» Excerpted text:
"""
The increasing economic isolation of the United States from world markets, with Europe, Asia and Africa being steadily drawn into market conformity with China, and effectively assisted by Boobus Americanus’s inept “America First” isolationism, leads me to think that the centroid for the production of carbon-dioxide planetary poisoning has moved to China, with this relocation of World Capitalism’s economic engine.
I am brought back to John Lennon’s thought that the world is run by insane people for insane purposes (https://youtu.be/YspNkm0BKgw). The intellectual refinement and seriousness of the mentalities that carry on the complex and sober work of perpetuating the objectively insane obsession with political domination for exclusionary wealth accumulation — most heinous when self-focussed, but understandably forgivable when aimed at poverty reduction nationally — is breathtaking for its utter disregard to its consequent destruction of our planet. This is “circling the drain-hole” terminal addiction on its grandest scale.
Federal Secrecy Protects the Crimes of Every President
James Bovard shines a strong light on the putrefaction of American democracy by its envelopment with the hyphae of the “classification” of rightly public information as “state secrets.” Very little of the information generated by government activities needs to be classified either for public safety or the defense of the Constitution (remember, the two official duties and purposes of the USG and its officers) against the attempted hostile actions by ‘enemies’ (who they?) of the American people.
I once had large locking safes filled with blueprints and computer printouts of engineering details of nuclear explosive devices (a.k.a. “bombs”), and I agree those should be classified. But even so, if such blueprints were posted on the internet it might do less for nuclear proliferation than you might imagine. Certainly a few nuclear powers, like North Korea and maybe Pakistan, would be able to improve their own nuclear weapons designs from a study of the U.S. nuclear weapons technology.
But all members of the nuclear weapons club already know how to blend very high level classical physics and engineering with the use of exotic radioactive compounds, gases, metals and salts (the material guts of nuclear bombs) into the construction of functional nuclear explosives. The threat to others from Nuclear War Club members is exponentially amplified when such members also possess high-speed delivery systems with long reach (missiles, submarines and worst of all: satellite platforms).
Most states would never (well, almost never) be able to develop their own nuclear weapons even if they possessed a huge cache of “blueprints” from say the U.S. or Russia or China or England or France or Israel, because they could never mount the huge complex infrastructure necessary to manufacture nuclear explosives, nor accumulate the many exotic materials needed.
But, it is true that any state with civilian nuclear reactors could apply that technology to generate low-grade (and yet super extremely toxic and harmful) nuclear material and waste, which could be used in crude terroristic attacks. So the single best strategy for the prevention of the proliferation of nuclear terror and nuclear weapons is the strict international (U.N.) control of the possession and transport of nuclear materials. Secrecy in the operations of such a nuclear materials policing agency is certainly a public good.
But, as has long been known and which Bovard points out, government secrets in general and the explosion of “classification” by the USG in particular are mostly about embarrassment-control and impunity-perpetuation by and for the lever-pullers in governments.
And it all makes this nerdy très petit bourgeois kid from the Hippy Era, who is irrelevantly far out from the insane consensus on world management, think gratefully of Ben Ferencz, fondly of John Lennon, and wistfully of Greta Thunberg.
"""
» Dataset entries:
"""
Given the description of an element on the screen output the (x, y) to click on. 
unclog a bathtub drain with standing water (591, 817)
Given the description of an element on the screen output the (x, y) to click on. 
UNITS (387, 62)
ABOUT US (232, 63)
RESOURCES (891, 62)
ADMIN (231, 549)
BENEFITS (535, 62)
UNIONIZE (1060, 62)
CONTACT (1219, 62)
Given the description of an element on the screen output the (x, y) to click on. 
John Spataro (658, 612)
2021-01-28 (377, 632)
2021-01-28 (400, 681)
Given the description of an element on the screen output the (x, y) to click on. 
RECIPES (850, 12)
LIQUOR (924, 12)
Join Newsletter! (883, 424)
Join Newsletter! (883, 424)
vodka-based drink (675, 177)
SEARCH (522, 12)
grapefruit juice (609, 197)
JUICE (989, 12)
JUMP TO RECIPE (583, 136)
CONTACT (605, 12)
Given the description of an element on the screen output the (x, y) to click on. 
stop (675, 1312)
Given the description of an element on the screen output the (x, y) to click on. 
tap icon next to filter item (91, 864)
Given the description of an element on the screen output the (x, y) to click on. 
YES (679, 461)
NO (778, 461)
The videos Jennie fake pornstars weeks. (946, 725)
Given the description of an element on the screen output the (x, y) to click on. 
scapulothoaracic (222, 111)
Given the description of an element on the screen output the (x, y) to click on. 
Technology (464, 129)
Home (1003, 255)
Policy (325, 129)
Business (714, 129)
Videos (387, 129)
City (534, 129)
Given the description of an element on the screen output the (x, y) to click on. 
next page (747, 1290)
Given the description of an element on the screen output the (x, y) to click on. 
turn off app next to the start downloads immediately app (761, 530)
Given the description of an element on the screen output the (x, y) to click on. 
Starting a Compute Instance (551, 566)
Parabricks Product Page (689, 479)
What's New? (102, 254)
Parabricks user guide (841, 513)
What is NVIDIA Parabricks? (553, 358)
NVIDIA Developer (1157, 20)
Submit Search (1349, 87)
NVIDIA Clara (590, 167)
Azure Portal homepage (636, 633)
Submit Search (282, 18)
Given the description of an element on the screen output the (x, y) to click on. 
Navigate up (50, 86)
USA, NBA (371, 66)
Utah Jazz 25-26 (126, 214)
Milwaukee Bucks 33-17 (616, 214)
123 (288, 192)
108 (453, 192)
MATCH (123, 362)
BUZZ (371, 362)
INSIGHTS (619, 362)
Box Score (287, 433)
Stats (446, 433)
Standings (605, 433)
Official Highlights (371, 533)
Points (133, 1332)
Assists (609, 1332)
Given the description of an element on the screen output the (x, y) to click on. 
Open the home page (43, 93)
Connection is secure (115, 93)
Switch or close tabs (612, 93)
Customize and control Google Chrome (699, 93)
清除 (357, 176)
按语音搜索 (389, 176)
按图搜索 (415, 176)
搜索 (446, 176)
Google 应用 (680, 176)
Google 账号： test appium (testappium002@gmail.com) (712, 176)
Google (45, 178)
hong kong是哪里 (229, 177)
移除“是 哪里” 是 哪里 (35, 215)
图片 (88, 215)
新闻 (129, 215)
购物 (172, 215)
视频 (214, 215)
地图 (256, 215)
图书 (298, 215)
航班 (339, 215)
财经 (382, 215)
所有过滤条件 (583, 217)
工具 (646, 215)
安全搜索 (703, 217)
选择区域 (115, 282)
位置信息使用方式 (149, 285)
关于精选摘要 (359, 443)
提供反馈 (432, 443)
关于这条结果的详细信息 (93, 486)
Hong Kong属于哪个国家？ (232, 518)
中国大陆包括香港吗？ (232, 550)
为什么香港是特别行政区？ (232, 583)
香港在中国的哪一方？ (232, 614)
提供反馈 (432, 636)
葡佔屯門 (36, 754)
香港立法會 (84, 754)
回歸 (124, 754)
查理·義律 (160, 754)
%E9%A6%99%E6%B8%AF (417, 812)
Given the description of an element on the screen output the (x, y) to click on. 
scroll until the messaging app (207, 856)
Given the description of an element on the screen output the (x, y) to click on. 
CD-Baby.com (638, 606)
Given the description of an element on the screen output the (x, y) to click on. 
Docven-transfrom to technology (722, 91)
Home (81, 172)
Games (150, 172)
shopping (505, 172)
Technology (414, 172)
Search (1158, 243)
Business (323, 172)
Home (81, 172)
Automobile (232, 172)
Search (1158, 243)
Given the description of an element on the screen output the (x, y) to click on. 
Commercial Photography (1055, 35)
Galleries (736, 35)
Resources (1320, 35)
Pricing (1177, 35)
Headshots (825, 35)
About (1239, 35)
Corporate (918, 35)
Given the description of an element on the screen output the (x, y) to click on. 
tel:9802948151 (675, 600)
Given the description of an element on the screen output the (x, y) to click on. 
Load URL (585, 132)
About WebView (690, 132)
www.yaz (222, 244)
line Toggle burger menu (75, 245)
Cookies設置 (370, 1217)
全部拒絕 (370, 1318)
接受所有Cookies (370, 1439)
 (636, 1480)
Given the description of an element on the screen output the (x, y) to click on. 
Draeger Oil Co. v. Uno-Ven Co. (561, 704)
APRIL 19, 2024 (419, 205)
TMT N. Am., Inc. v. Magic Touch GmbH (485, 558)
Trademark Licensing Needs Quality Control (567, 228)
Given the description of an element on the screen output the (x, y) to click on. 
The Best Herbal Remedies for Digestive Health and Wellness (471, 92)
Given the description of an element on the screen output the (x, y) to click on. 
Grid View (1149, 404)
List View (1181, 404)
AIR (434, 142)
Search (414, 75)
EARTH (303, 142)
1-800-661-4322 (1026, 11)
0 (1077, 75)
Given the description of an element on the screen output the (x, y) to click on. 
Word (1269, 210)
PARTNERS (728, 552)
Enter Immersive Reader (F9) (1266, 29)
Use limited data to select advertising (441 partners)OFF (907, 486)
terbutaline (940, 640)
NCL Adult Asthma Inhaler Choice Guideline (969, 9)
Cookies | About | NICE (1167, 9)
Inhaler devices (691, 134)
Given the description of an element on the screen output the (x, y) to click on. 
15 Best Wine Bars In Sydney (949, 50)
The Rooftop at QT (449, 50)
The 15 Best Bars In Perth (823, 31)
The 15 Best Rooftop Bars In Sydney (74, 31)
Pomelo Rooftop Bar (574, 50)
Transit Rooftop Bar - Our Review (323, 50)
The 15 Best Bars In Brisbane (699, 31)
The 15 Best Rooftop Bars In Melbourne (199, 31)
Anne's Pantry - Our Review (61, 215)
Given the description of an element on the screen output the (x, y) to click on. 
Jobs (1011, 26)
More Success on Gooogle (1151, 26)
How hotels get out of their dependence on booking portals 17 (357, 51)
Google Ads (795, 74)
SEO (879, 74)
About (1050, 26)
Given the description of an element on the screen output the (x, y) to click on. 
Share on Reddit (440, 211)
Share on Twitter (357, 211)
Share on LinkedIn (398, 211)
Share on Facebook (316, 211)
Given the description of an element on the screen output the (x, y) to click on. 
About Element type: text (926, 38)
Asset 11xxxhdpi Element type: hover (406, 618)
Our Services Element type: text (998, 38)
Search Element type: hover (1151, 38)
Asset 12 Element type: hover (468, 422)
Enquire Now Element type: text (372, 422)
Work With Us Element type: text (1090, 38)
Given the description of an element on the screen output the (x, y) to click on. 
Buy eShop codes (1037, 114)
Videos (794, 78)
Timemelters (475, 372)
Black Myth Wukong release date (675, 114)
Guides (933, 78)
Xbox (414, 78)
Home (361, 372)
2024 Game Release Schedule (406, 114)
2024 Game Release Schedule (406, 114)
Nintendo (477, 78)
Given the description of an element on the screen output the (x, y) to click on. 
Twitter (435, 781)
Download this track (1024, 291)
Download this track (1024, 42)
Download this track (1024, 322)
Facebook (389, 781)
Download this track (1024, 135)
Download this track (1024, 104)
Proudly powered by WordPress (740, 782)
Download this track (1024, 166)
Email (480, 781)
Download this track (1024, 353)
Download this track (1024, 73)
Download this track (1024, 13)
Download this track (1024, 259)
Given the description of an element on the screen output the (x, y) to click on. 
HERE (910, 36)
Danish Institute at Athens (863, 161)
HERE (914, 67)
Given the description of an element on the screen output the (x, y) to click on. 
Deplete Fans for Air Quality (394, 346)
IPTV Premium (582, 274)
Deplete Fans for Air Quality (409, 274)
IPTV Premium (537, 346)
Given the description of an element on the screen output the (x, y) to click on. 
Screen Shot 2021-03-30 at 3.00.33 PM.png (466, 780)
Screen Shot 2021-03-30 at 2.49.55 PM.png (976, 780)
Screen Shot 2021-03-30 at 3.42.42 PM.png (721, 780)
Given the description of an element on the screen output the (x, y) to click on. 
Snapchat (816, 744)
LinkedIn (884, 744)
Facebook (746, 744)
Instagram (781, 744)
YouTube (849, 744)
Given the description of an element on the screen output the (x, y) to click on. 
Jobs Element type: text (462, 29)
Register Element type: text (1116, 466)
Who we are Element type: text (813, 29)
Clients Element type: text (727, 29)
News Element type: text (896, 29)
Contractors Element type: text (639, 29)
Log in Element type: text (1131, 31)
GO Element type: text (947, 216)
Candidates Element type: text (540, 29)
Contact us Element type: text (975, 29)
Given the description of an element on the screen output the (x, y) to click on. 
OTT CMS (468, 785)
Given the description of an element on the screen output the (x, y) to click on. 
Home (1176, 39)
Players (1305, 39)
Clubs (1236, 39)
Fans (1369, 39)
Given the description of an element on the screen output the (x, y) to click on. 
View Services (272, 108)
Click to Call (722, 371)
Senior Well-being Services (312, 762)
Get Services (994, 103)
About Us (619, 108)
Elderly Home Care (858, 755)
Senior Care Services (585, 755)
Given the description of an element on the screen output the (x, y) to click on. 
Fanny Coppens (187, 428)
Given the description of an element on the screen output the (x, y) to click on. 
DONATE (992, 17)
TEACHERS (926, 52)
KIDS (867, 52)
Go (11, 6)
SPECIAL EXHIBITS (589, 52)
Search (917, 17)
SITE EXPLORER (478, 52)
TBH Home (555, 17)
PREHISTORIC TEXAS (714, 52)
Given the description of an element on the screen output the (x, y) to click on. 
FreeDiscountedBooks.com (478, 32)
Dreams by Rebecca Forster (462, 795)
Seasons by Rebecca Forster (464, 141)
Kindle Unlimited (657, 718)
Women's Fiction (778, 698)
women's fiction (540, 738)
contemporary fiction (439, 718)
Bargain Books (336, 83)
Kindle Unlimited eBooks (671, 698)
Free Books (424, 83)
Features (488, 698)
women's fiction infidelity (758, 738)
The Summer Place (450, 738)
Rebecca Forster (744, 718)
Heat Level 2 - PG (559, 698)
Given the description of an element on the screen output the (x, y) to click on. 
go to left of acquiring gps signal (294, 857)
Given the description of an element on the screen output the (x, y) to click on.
"""
Answer these questions from the excerpted text.
1. Whose thought is it that the world is run by insane people for insane purposes?
2. Which two nuclear powers could improve their own weapons designs by studying U.S. nuclear weapons technology?
3. What is the single best strategy for preventing the proliferation of nuclear terror and nuclear weapons?

» Expected answer:
1. John Lennon's.
2. North Korea and maybe Pakistan.
3. Strict international (U.N.) control of the possession and transport of nuclear materials.